## Page text
■ ■ ■ ■ ■ ■ ■

There is no doubt that the millennia-long database of human experience in Buddhism is an important part of what we have to draw on in trying to understand the soul more deeply, and in understanding the uncertainties which ALL of us will face up to if we have even a meager degree of sanity (sanity, as I define in papers linked to at www.werbos.com/religions.htm). Over decades of probing, and visits to spiritual centers from Nepal to Japan... I was surprised even today and yesterday to learn very important aspects of the Buddhist experience I was not aware of before!
It started when my wife acted once again as a guide, leading me to watch:
https://www.youtube.com/watch?v=ulDzLjz0wdw
That very much contradicted impressions I had had before. It started out with reference to Journey to the West, the highest of the four great classics of literature which any Chinese scholar must qualify in. I am grateful to my friend in the Liu family, the leading family of the Han dynasty, for bringing me to bookstore in Beijing where I found a great translation, with English and Chinese and illustrations, and explanatory history. Some call that book "The monkey and the monk". We got to visit many of the places depicted in that story across China, and the great building in Xian which they brought the scrolls back to. That book conveyed a very well developed version of Mahayana Buddhism, still a key force in China.
But this new movie depicted a totally different view of that story! And it begins with reference to a British scholar Cunningham, who seems to claim that the author of Journey to the West (as powerful as it has been in China) was actually just a simplifier and popularizer.
The movie builds up to a Great Debate in Tibet, which sounded radically different from the focused clear great debate in Samye which I had read about, with huge implications for what Buddhists believe, at many levels. After the movie, my wife did a web search this morning, in bed by cellphone, which sorted out the true story. There were many great debates in Tibet, but three which stand out:
(1) An early debate (mid 500s?), what I remembered, discussed in great detail in Tricycle magazine https://tricycle.org/ years ago.
Tricycle reported a great debate in the US a few years ago, between the "Mindfulness" school of Buddhism (led by Tibetans) and the "No Mind" or "Mindlessness" school (led by Zen, descendants of Chan, descendants of Bodhidharma of Shao Lin, whose place we have visited and probed). I am VERY clear than mindfulness AS OPPOSED to mindlessness is the path of sanity, the path of choosing life, the path which follows nature, life, light, love, "because that is who we are." A later issue of Tricycle described the great debate in Samye on the same issue, where Bodhidharma basically went in exile and loss to China with a few followers, to try to establish his contrary path, in a place which has become famous for economic success and efforts to sell itself as "true Chinese" (since Tibetans would not have him).

■ ■ ■ ■ ■ ■ ■

## Dataset extract
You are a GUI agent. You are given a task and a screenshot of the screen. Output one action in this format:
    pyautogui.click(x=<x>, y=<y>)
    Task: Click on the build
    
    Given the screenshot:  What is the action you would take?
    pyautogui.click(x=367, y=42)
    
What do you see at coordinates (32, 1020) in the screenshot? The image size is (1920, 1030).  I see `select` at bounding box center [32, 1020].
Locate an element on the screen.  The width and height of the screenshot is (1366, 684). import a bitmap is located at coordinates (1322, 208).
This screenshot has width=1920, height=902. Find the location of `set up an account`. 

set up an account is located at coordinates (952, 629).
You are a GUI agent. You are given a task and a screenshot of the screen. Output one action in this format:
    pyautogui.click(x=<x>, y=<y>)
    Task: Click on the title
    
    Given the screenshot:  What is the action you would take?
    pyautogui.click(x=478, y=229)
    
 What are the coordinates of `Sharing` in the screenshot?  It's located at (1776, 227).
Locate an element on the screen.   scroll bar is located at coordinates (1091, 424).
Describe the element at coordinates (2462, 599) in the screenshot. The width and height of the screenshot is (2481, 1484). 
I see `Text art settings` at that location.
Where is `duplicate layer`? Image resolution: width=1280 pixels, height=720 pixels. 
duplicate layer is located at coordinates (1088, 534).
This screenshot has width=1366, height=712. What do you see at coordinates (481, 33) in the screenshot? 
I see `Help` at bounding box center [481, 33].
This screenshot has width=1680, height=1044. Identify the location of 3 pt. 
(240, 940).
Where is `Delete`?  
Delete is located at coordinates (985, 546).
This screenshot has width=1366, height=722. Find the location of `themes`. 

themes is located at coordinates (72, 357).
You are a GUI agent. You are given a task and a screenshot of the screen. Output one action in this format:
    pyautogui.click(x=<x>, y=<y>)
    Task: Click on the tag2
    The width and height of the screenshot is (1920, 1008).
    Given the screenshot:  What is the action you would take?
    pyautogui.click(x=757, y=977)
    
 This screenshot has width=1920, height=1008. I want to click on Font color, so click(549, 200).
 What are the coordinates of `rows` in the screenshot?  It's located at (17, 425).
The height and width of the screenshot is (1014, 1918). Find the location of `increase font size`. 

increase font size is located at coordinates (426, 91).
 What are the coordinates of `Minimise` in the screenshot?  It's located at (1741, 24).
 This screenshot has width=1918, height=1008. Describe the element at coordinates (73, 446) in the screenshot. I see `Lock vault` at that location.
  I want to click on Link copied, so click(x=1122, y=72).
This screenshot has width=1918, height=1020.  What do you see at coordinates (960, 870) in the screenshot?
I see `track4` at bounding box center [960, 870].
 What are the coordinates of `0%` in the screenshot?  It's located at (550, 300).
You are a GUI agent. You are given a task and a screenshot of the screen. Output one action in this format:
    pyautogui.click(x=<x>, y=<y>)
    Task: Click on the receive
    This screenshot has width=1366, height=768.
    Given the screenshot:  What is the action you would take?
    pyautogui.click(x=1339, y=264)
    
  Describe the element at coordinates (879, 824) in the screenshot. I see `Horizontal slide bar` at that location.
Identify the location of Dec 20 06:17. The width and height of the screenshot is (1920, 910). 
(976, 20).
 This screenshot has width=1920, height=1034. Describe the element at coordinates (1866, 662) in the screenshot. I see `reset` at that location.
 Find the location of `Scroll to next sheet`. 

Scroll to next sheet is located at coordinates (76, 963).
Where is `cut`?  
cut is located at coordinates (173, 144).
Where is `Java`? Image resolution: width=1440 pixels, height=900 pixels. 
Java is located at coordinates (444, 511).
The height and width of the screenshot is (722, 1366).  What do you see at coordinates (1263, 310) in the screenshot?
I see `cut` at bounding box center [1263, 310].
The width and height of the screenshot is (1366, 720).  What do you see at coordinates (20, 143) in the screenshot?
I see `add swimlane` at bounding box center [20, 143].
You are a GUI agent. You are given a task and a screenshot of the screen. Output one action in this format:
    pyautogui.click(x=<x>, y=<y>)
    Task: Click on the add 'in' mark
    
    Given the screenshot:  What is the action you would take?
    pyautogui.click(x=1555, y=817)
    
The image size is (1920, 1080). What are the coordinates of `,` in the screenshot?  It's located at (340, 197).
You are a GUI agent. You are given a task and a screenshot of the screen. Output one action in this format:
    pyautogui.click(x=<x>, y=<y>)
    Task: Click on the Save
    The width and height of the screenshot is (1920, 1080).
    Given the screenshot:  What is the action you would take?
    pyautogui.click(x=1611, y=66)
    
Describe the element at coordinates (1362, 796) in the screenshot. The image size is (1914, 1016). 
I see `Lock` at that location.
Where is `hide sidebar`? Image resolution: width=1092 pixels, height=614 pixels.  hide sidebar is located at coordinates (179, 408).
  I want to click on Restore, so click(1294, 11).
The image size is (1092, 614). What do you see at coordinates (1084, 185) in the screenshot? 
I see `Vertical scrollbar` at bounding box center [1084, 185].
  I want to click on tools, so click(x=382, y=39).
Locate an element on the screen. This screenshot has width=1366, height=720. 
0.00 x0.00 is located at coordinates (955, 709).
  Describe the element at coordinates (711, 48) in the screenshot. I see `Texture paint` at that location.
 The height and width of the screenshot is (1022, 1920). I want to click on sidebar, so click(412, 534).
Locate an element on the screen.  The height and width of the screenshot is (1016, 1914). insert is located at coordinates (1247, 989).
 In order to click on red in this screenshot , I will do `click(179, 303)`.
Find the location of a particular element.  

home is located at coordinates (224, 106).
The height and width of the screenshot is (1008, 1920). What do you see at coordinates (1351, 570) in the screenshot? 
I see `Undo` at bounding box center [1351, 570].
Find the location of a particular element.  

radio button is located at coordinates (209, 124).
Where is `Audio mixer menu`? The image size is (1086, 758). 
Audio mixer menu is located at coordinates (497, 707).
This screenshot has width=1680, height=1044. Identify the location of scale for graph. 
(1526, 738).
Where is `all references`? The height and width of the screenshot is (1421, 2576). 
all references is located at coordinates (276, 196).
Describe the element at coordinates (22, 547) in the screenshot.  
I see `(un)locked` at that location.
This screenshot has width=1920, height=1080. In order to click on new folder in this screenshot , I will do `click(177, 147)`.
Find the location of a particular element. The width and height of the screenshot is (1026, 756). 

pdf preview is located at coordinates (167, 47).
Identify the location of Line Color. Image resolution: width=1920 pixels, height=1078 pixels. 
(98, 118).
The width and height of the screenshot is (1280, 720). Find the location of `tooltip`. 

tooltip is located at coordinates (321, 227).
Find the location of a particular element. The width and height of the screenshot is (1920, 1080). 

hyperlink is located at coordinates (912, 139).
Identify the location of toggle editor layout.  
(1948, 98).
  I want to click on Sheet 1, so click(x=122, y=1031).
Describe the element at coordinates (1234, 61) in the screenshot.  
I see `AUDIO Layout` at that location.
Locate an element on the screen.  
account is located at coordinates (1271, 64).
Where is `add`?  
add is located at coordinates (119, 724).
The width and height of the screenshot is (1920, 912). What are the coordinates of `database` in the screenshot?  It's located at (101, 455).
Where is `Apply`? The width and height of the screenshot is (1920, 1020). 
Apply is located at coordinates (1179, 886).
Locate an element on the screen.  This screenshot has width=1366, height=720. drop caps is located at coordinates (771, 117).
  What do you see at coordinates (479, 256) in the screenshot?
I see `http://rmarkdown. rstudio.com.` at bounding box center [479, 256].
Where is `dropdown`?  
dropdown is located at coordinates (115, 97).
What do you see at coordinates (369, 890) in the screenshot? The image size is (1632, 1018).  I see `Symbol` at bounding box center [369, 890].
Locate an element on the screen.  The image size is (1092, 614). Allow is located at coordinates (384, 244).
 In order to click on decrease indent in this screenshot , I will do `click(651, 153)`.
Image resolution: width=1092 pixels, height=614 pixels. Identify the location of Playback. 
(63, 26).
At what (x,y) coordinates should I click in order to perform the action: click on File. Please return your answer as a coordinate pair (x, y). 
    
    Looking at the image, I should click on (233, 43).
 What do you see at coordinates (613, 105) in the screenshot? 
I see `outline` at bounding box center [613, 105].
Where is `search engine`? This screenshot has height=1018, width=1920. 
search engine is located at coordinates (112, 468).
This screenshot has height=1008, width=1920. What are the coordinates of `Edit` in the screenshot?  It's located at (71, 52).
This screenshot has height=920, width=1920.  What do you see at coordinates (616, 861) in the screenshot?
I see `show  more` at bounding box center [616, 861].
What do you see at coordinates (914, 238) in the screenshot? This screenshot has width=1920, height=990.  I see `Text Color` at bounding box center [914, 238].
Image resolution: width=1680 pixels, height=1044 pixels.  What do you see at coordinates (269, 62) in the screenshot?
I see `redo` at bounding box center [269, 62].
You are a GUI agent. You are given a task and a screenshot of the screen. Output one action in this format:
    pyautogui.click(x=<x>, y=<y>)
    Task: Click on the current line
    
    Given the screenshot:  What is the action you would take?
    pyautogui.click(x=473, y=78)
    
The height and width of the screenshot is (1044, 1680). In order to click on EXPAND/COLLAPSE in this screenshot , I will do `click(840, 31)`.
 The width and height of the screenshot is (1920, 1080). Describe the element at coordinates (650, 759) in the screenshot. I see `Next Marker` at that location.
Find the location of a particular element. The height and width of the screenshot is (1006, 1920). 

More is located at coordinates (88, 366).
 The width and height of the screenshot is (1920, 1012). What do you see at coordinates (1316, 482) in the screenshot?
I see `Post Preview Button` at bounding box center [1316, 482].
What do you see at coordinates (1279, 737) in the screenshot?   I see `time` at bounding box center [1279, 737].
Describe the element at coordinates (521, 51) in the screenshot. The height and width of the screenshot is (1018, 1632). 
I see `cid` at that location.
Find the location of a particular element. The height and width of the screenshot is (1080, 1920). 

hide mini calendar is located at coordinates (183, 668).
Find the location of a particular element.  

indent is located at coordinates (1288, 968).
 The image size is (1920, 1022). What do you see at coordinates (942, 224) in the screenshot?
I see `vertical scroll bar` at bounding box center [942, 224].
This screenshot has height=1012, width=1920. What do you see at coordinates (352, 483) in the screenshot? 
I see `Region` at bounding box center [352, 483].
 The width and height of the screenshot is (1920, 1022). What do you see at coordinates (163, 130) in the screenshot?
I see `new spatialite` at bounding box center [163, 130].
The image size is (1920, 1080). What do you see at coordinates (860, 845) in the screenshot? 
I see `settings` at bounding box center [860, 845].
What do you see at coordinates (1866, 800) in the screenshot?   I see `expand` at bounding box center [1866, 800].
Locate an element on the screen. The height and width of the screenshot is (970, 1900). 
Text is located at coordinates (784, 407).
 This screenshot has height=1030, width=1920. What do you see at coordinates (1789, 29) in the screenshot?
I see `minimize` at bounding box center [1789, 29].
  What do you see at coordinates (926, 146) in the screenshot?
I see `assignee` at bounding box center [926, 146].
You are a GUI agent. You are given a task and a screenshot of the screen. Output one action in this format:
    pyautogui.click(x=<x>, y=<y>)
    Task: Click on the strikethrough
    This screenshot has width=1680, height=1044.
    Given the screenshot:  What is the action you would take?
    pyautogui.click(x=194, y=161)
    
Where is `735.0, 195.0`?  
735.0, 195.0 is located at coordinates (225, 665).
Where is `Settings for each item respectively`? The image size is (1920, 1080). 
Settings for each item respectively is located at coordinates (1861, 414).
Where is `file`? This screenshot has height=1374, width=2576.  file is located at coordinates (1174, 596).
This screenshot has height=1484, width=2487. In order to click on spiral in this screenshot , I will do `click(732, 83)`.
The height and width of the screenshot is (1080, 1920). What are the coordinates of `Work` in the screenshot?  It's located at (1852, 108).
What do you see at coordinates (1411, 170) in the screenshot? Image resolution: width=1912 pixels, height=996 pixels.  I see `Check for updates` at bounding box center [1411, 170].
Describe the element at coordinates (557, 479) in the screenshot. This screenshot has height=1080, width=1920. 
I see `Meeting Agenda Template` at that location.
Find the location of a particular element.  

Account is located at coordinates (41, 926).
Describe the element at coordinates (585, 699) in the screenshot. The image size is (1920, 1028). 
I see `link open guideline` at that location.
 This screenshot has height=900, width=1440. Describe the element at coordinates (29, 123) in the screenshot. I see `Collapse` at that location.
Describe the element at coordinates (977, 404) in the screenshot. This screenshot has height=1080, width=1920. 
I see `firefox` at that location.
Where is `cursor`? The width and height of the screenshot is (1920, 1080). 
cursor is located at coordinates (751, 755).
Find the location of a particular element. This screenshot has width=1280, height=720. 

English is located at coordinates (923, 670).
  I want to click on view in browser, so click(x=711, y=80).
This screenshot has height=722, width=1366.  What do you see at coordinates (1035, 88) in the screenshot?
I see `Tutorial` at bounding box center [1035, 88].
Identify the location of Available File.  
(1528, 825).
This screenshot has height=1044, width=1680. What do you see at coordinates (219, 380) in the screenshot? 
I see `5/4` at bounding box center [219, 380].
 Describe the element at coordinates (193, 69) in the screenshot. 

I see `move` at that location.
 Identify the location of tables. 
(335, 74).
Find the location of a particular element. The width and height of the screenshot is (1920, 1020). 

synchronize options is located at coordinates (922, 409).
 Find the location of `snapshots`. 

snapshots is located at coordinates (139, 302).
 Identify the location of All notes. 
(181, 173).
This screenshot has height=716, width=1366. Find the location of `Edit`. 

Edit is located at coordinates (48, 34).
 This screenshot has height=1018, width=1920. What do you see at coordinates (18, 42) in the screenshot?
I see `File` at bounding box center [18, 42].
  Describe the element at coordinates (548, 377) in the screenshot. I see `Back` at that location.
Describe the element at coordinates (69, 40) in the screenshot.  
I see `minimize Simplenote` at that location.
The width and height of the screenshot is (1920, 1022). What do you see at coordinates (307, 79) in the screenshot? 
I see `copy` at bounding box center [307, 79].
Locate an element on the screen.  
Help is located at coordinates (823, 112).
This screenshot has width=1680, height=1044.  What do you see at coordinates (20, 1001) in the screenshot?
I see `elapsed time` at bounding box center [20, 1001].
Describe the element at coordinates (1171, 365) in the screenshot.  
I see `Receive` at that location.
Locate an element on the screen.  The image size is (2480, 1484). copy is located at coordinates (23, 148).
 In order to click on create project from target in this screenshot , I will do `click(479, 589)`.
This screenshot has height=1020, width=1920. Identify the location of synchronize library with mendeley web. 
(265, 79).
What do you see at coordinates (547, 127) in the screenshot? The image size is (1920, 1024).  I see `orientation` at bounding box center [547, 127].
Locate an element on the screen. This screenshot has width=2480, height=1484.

■ ■ ■ ■ ■ ■ ■

## What is asked
List every web address that the text on Buddhism gives.

## Output
- www.werbos.com/religions.htm
- https://www.youtube.com/watch?v=ulDzLjz0wdw
- https://tricycle.org/